Directive ▸ Set out the lines of the records as a numbered list, starting at the line that contains "Task: Click the AutoFocus settings gear icon" and running through the end of the records, with both ends included. Leave out blank lines and the pictures.

* * *

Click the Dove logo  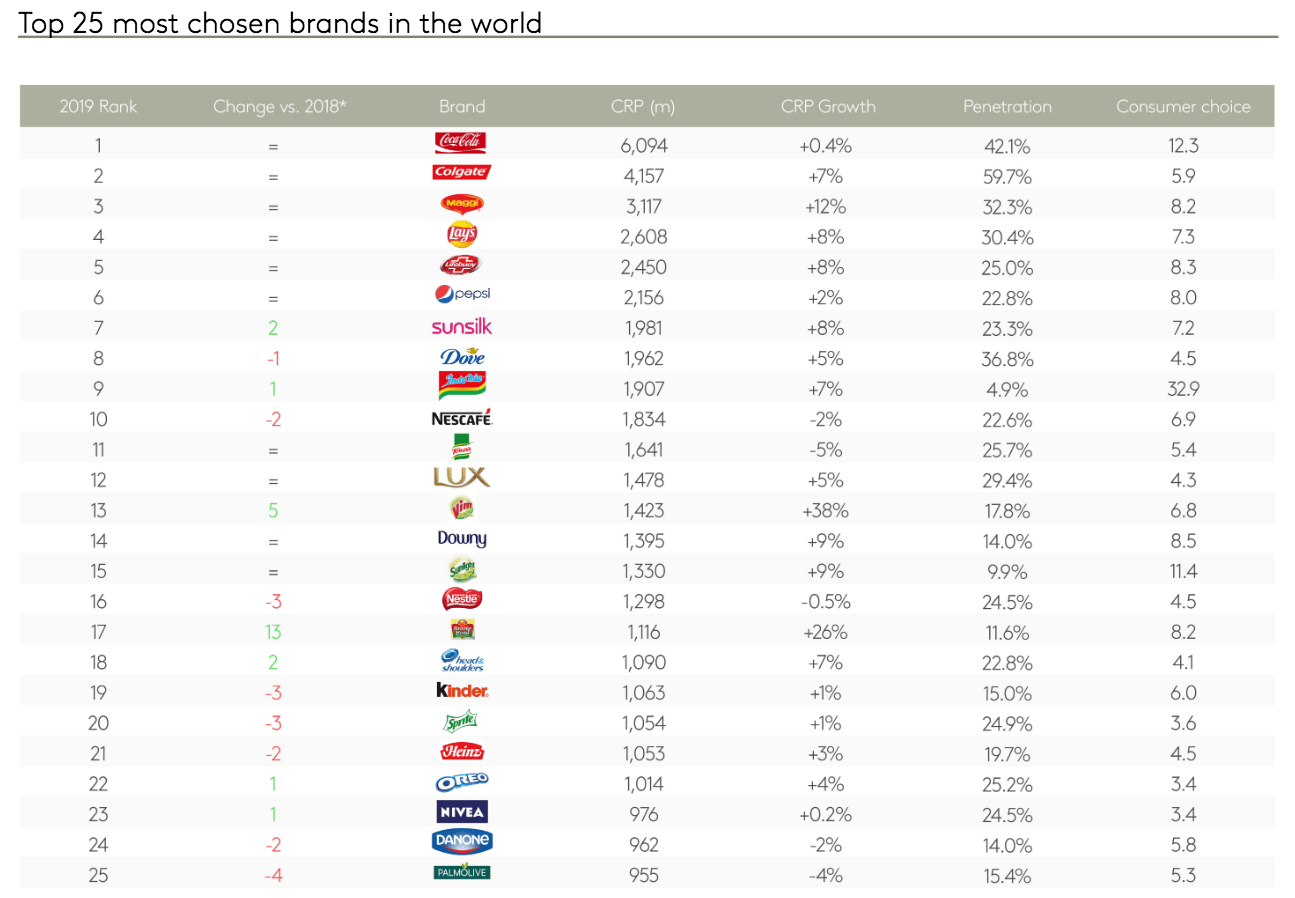point(462,356)
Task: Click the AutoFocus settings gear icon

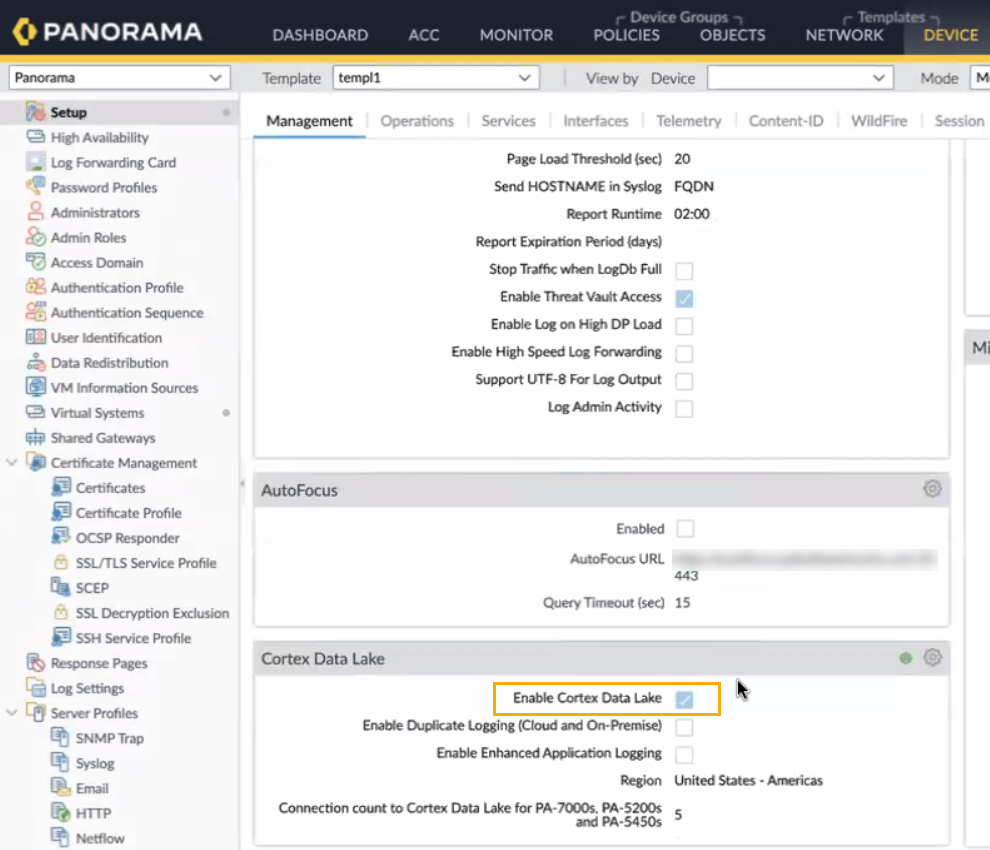Action: point(932,489)
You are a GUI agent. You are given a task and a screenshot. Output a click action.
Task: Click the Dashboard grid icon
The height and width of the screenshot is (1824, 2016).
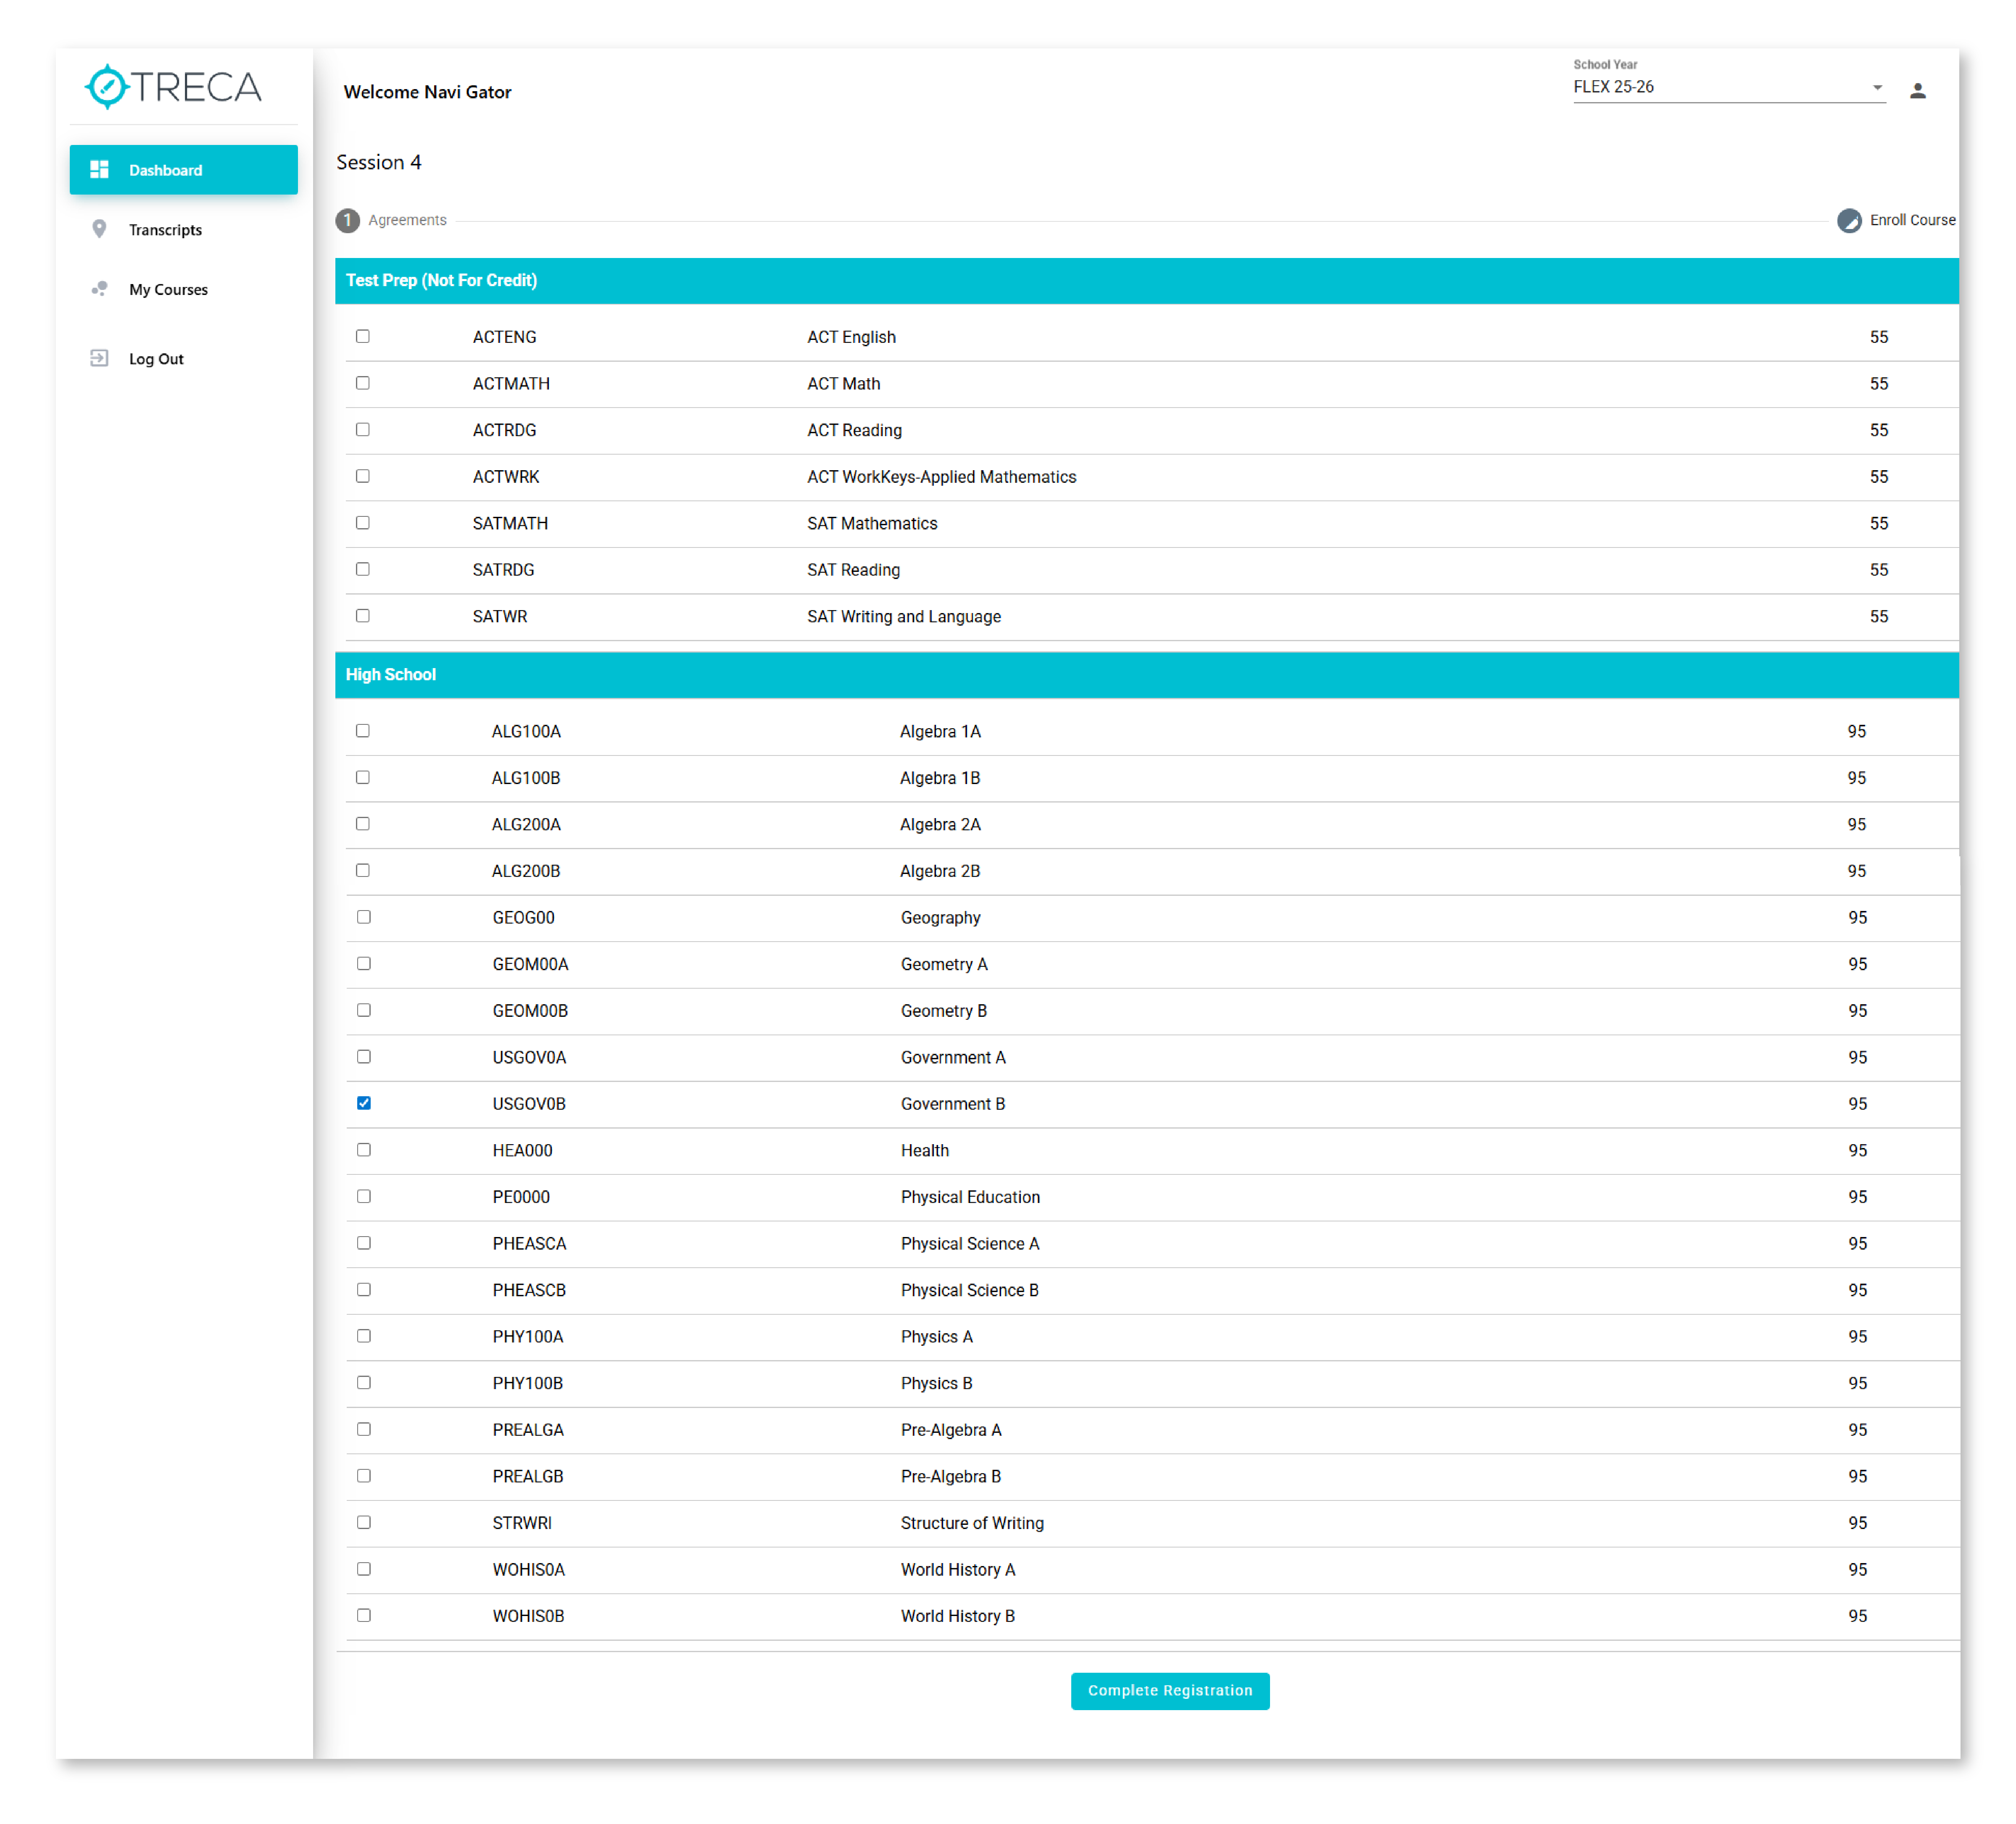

* * *

Correct result ▸
1. Task: Click the AutoFocus settings gear icon
2. Action: point(932,489)
3. You are a GUI agent. You are given a task and a screenshot. Output a click action.
4. Task: Click the Dashboard grid icon
5. The height and width of the screenshot is (1824, 2016).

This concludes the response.